Gaze direction affects sensitivity to sounds
Listening to something while looking in a different direction can slow down reaction times while the brain works harder to suppress distractions, finds a new UCL study.
In a study published in Scientific Reports, UCL researchers found that a misalignment between the direction of the eyes and the focus of auditory attention leads to slower reactions and increased listening effort.
"We frequently listen away from where our eyes are directed, such as when driving, or eavesdropping to a conversation at a party. So in this study we asked a simple question: How does the mere direction of gaze, even in the absence of visual information, affect listening?" said the study's first author, Dr Ulrich Pomper (UCL Ear Institute). "We found that gazing away from what we are listening to is mentally taxing, and has detrimental consequences to performance."
The study design aimed to re-create a simple everyday listening situation — attempting to follow a single sound from a mixture of several – but within a controlled lab environment. The 19 study participants each sat facing three loudspeakers arranged in front of them in a darkened, soundproof room. They were instructed to follow sounds from one of the loudspeakers while ignoring sounds from the other two loudspeakers. Simultaneously, they were directed to look at either the 'followed' loudspeaker or at one of the other (ignored) loudspeakers. A special camera was used to confirm that they were looking in the direction requested. As the participants concentrated, their brain activity was monitored with electroencephalography (EEG).
The researchers found that the participants' reaction times were slower when they were instructed to look away from the attended loudspeaker and this was also accompanied by an increase in oscillatory neural activity (also known as 'brain waves').
"We found that the participants' brains were working hard to counteract the misalignment between gaze and auditory attention, even though the setup and tasks were very simple," said senior author Dr Maria Chait (UCL Ear Institute). "It is striking that simply shifting the direction of gaze a few degrees away from a sound source can have such a remarkable effect on brain activity. We think this is because our brains are wired to expect visual gaze direction and auditory attention to be aligned.
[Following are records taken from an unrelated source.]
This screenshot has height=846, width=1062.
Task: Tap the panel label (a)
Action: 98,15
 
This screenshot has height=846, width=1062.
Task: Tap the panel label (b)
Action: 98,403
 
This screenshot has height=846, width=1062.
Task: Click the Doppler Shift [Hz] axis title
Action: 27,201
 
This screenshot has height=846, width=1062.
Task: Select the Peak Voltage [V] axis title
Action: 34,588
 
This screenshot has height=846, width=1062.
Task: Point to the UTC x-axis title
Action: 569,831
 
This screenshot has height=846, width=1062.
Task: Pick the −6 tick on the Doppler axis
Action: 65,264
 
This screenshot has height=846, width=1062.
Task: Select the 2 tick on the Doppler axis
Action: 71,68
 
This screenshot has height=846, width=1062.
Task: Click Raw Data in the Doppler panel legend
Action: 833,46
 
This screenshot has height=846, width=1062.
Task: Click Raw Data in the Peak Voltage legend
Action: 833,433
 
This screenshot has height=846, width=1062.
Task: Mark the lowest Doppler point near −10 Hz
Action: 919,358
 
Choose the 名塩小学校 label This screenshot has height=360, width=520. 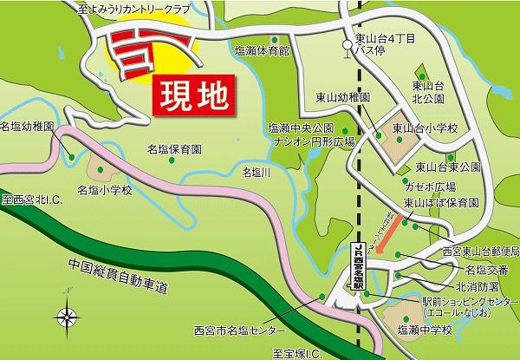point(105,189)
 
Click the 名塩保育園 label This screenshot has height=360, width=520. point(174,148)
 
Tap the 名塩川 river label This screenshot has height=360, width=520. point(258,171)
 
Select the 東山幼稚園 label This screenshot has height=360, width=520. point(341,97)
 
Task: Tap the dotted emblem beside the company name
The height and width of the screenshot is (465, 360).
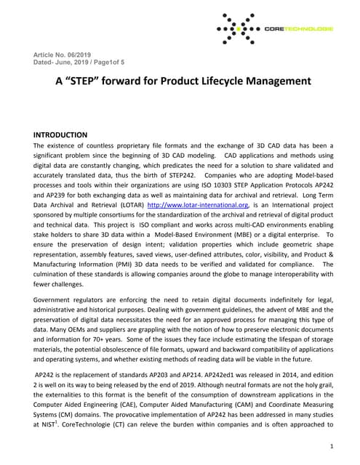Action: (239, 28)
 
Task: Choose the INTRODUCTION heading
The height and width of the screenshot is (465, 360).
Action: (61, 135)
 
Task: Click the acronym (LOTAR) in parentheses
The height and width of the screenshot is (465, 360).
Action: (129, 206)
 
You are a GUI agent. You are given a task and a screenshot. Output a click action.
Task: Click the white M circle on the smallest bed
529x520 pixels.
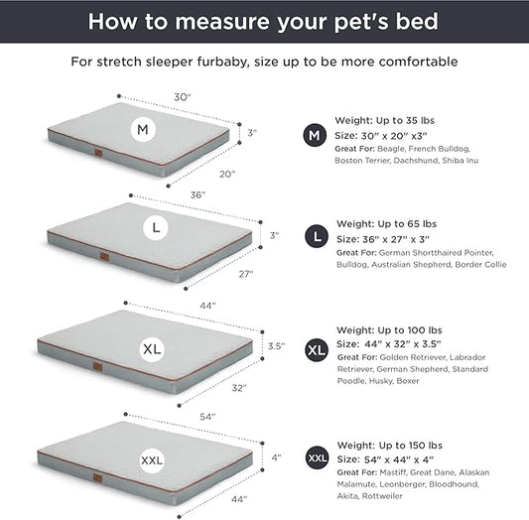coord(142,129)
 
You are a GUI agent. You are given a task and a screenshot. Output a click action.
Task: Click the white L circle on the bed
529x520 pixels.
coord(154,228)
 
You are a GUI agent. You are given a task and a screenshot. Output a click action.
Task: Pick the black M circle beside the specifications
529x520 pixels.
coord(315,135)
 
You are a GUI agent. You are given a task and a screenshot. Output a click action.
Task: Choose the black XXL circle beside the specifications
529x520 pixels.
coord(317,458)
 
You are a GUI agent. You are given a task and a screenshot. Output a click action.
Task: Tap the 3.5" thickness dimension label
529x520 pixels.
coord(276,346)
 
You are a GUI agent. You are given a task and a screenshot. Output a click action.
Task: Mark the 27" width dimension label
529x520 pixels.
coord(245,273)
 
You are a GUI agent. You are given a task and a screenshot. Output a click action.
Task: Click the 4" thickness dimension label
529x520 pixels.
coord(276,457)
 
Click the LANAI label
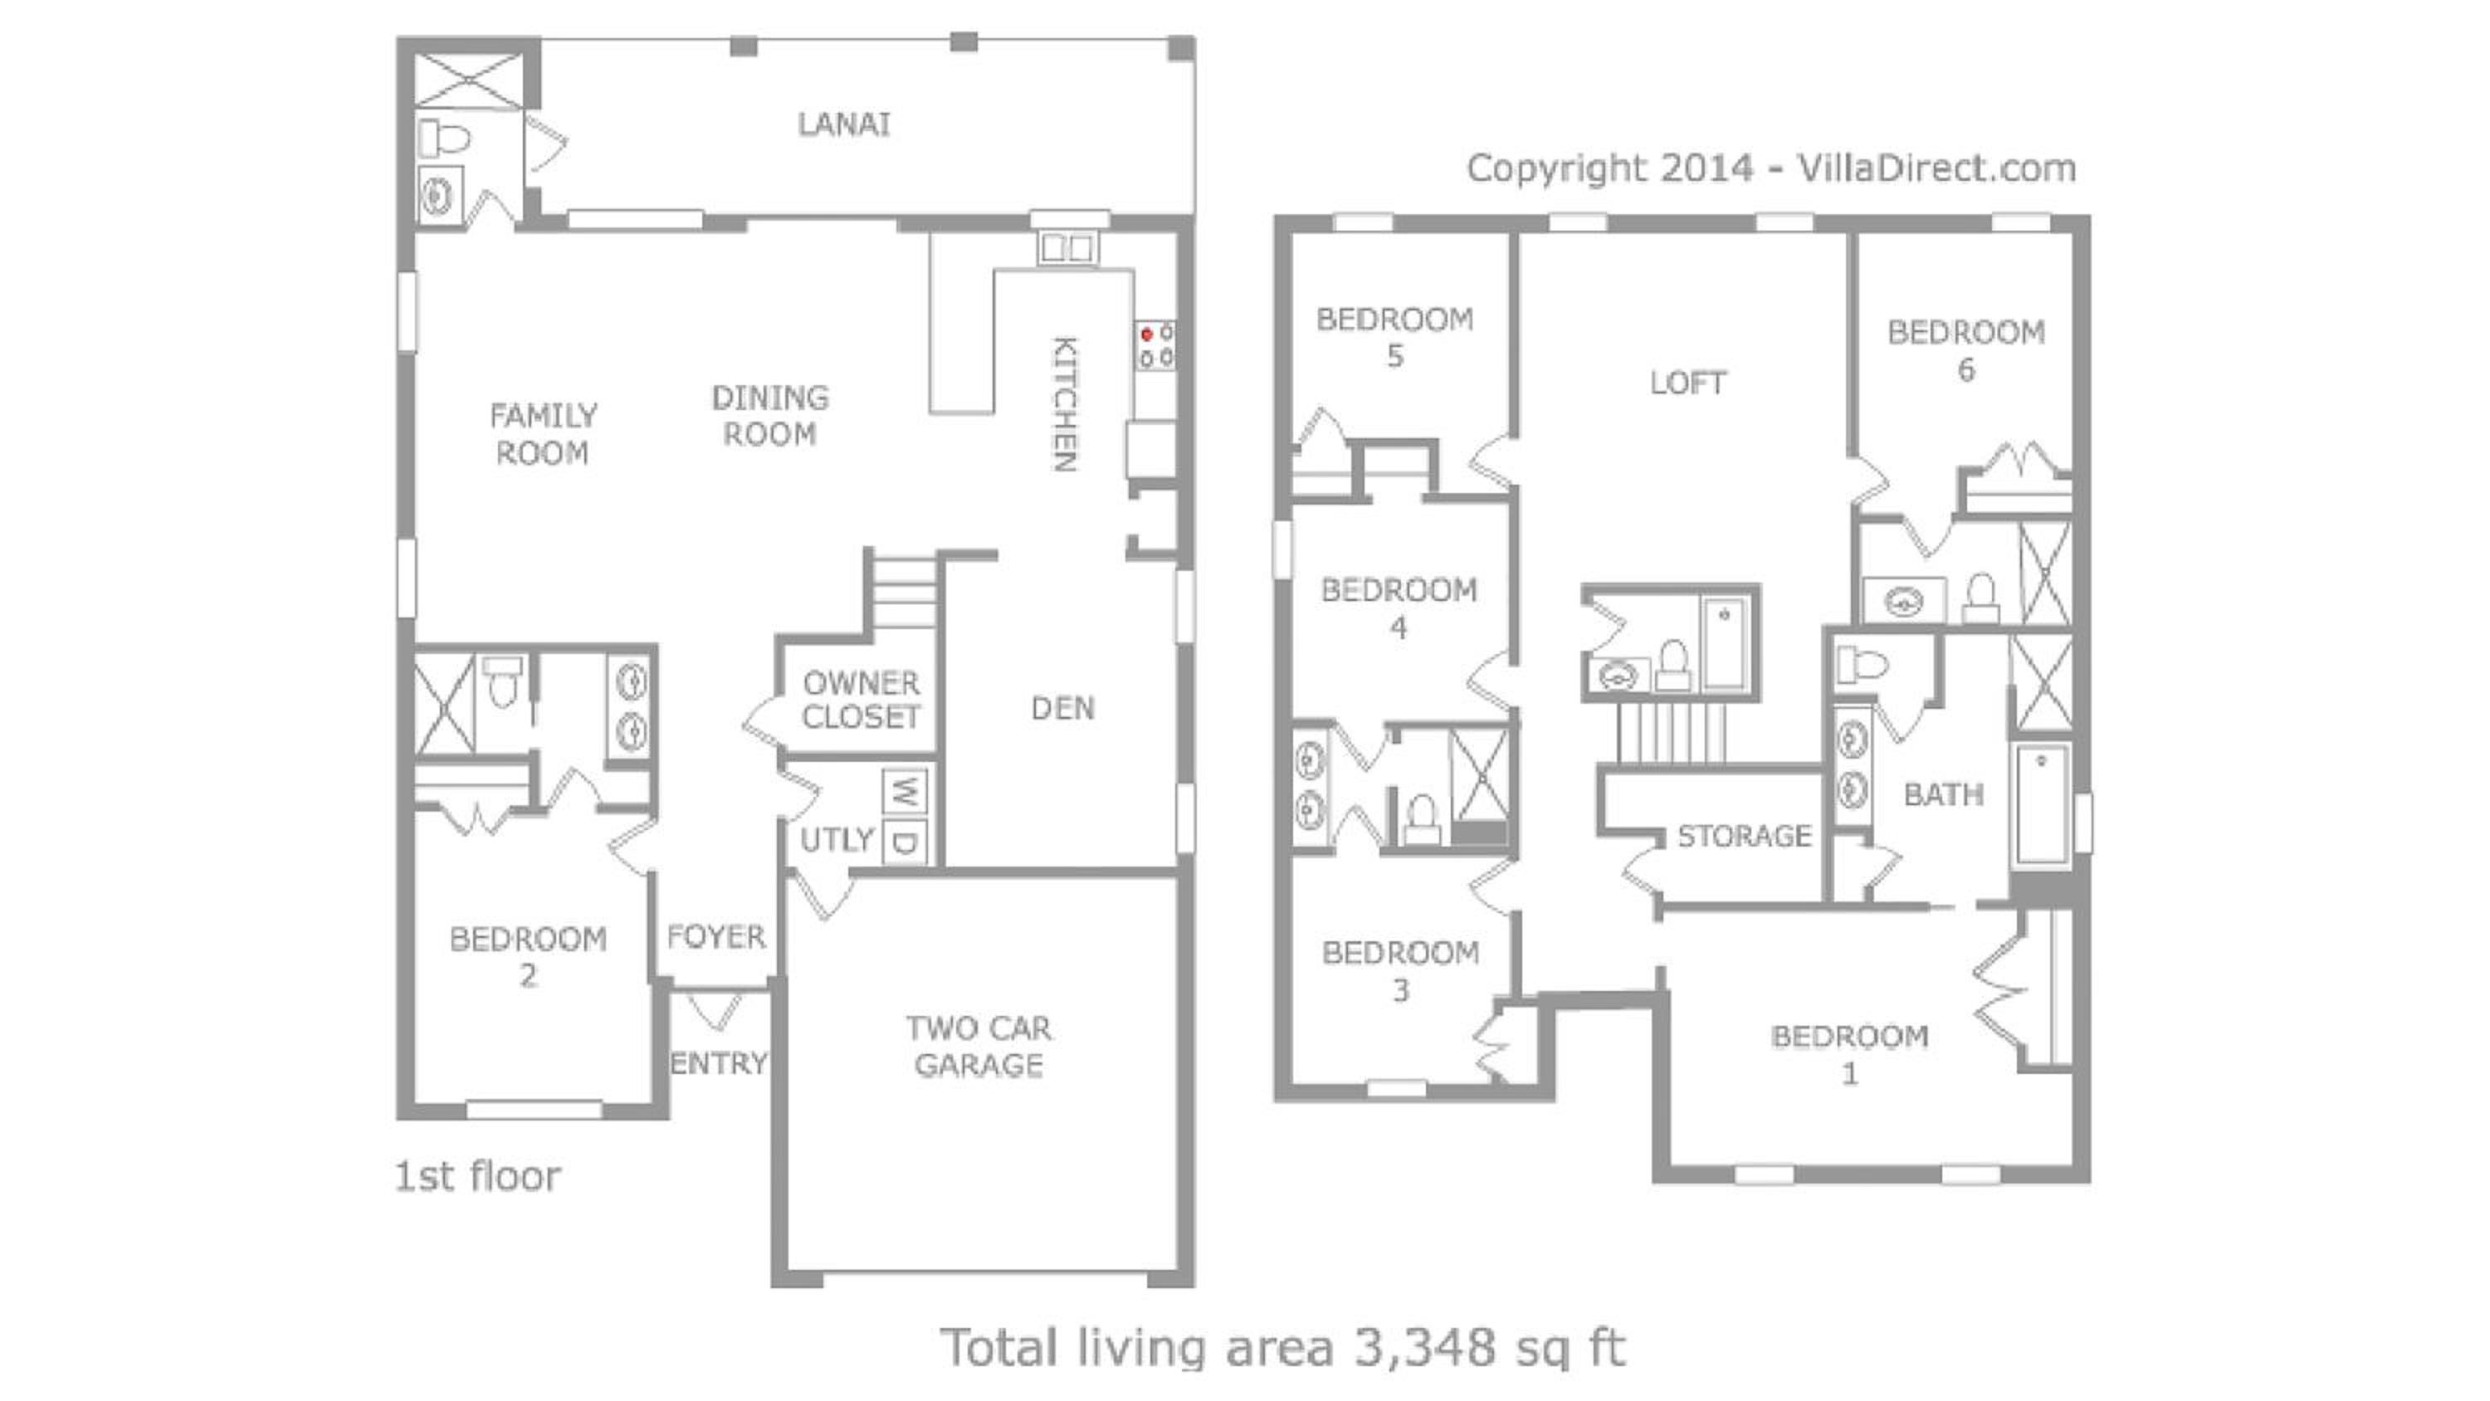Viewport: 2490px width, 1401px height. (843, 124)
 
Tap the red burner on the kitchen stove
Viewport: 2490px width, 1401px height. (1147, 334)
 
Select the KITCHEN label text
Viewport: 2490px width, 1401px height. (1064, 404)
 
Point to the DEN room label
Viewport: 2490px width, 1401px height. (1063, 709)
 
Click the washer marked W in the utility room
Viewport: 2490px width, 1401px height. (905, 792)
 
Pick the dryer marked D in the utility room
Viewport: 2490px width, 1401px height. (905, 842)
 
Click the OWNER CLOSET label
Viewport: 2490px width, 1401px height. (862, 700)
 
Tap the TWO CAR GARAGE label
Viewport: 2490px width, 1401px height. (979, 1046)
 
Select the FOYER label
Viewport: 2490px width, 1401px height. (716, 936)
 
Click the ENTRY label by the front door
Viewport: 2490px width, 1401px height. (718, 1063)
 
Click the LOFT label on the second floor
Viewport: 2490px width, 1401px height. (1687, 383)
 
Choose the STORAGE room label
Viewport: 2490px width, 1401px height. (1745, 836)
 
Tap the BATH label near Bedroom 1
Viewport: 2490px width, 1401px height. (1944, 795)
The intuitive feeling that our auditory attention is independent from gaze is an illusion."
"While our cohort of young participants exhibited only a relatively small slowing of reaction times, inconsistent gaze might have more severe consequences in older or hearing-impaired listeners and could lead to serious implications for safety when engaged in demanding tasks, like driving," she said.
The research was supported by a European Commission Horizon 2020 grant.